Late LastPass Breach Linked to Cryptocurrency Thefts

Introduction

Late last year, password manager LastPass disclosed a breach where hackers stole proprietary source code, customer information, and password vaults. Since then, hackers have accessed some of these password vaults, resulting in multiple six-figure cryptocurrency thefts.

Tracking the Cryptocurrency Thefts

Taylor Monahan, founder and CEO of MetaMask, has been monitoring a series of cryptocurrency thefts since April. These thefts primarily targeted individuals who were considered relatively secure in the cryptocurrency space. Monahan initially believed that the threat actor had obtained a large amount of data from over a year ago and was systematically draining the keys to steal assets.

Since April, the threat actor has stolen from over 500 addresses, accumulating at least $25 million in assets. The stolen amounts range from $10,000 to an average of $300,000 per victim.

Link to LastPass

Based on new data and victim testimonies, it is now believed that the compromised keys were stolen from LastPass. However, it remains unclear how the threat actor is accessing the seed phrases stored in LastPass, which act as the master keys to the crypto wallets.

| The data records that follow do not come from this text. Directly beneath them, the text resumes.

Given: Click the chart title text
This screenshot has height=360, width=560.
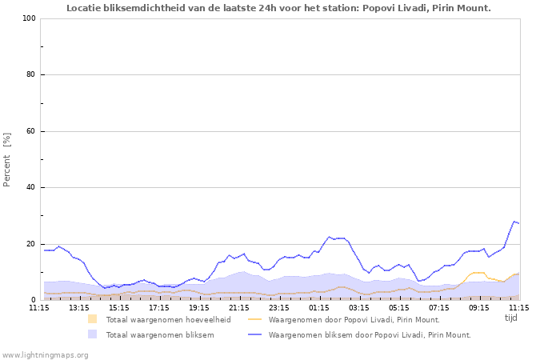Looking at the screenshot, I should pos(278,8).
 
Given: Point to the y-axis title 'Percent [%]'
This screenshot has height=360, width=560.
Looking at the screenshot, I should pos(8,159).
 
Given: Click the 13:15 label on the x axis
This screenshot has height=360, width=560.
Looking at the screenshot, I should pos(79,307).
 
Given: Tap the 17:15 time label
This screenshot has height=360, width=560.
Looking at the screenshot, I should pos(159,307).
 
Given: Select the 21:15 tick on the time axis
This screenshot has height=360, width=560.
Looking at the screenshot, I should pos(239,307).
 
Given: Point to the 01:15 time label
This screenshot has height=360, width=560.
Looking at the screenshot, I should pos(319,307).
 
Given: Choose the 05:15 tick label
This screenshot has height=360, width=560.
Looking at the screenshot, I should pos(399,307).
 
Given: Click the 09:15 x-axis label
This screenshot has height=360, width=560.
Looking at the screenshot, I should pos(479,307).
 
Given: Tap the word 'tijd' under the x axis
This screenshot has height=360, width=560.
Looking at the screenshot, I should pos(511,318).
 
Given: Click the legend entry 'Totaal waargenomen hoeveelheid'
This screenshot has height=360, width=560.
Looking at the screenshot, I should pos(168,319).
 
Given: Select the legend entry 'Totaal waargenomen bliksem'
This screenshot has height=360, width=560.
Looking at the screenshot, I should pos(159,334).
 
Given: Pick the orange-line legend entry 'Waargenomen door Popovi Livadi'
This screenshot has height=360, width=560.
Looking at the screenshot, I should pos(354,319).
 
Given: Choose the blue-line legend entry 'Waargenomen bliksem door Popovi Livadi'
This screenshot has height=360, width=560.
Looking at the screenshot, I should pos(370,334).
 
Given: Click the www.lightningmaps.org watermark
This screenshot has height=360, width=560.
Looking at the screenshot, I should pos(46,354).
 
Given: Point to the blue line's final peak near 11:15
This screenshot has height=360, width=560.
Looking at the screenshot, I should pos(514,222).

Monahan suggests that LastPass vaults may be systematically breached one by one using an undetected method. Alternatively, it is possible that more information was compromised in last year’s attack against LastPass than was initially disclosed.

Protecting Yourself

Regardless of how the thefts are occurring, LastPass users who still use the platform or have previously stored seed phrases in their vaults should migrate their wallets to ensure their safety. It is also advisable to distribute assets wisely to minimize the risk of being robbed.

If you have been affected by a cryptocurrency theft or security compromise, potentially due to LastPass, it is recommended to file an Internet Crime Complaint Center (IC3) report immediately.